● TO DO
Repeat exactly the lines below that lie between the line with "Task: Click 書類追加" and the line with "Given: Click the letter N above the arrow", counting both of those lines as part of the answer.

● MATERIAL FOR THIS EXERCISE
────────────────────────────────────────

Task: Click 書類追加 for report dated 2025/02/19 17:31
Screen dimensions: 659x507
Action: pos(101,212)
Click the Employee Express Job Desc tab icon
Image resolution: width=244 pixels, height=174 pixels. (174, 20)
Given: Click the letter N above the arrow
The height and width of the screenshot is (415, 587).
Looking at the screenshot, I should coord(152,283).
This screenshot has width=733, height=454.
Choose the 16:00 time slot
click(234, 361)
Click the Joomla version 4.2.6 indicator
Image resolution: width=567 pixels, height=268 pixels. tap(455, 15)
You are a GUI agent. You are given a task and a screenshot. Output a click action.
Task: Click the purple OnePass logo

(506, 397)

────────────────────────────────────────

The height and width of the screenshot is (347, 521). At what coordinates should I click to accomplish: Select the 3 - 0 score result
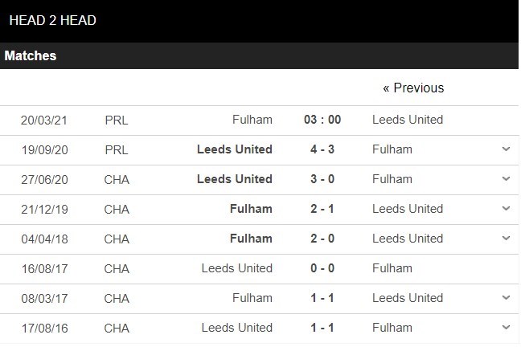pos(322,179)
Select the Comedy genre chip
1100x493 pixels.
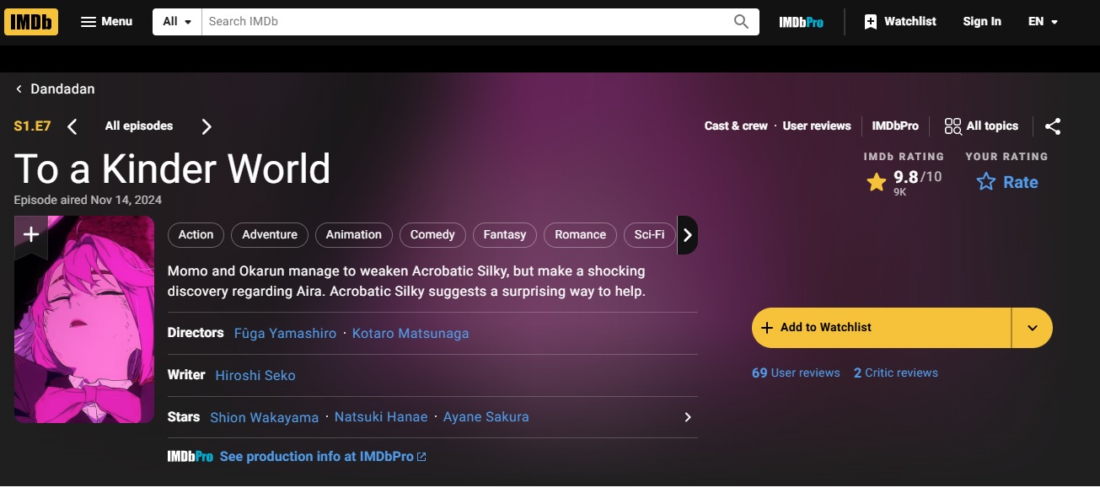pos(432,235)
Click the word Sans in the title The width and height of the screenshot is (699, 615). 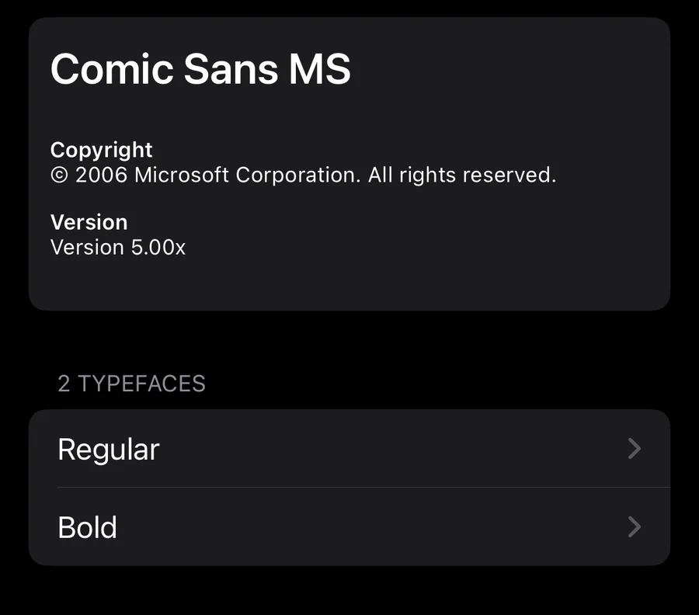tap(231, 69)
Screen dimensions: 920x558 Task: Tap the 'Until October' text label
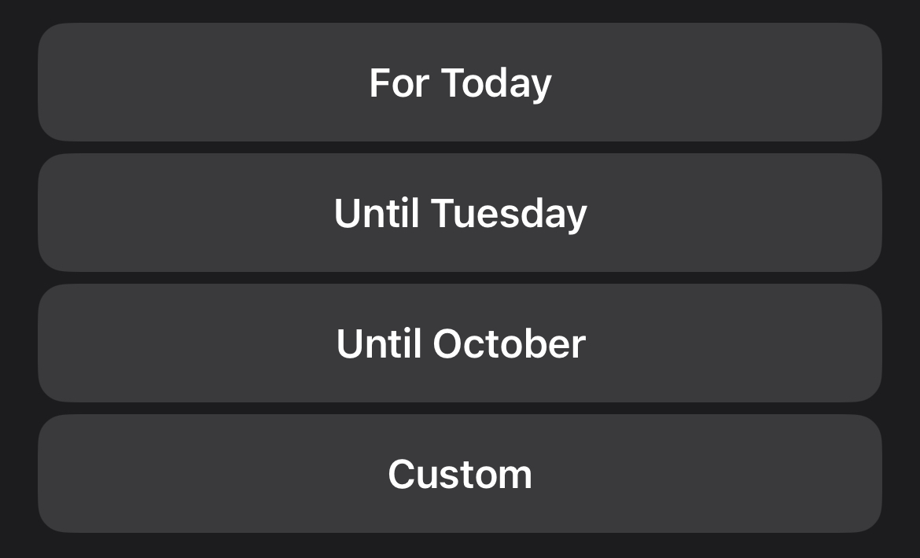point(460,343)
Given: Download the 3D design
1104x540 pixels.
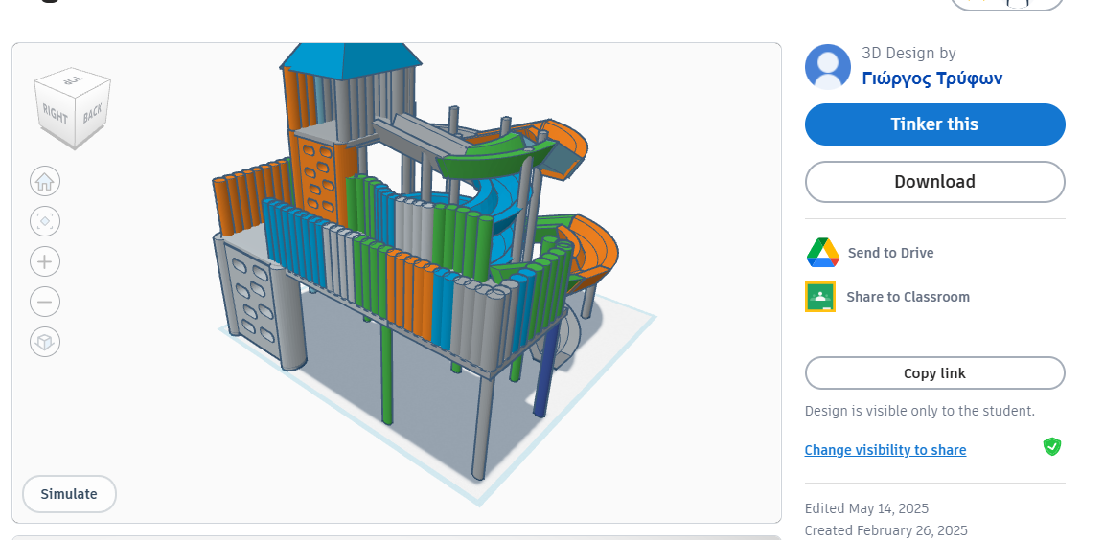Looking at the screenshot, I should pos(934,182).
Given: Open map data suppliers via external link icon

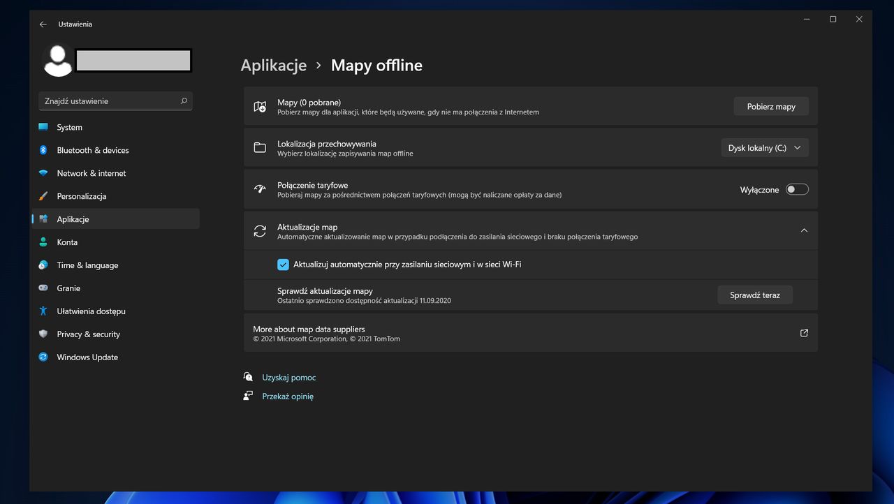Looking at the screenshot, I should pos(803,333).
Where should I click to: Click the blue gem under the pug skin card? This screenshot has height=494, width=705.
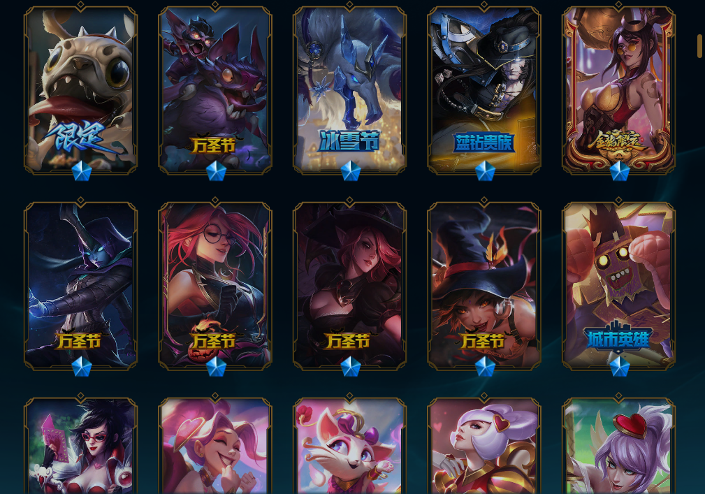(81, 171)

────────────────────────────────────────

● REPLY
Task: Click 書類追加 for report dated 2025/02/19 17:31
Screen dimensions: 659x507
Action: pos(101,212)
Click the Employee Express Job Desc tab icon
Image resolution: width=244 pixels, height=174 pixels. (174, 20)
Given: Click the letter N above the arrow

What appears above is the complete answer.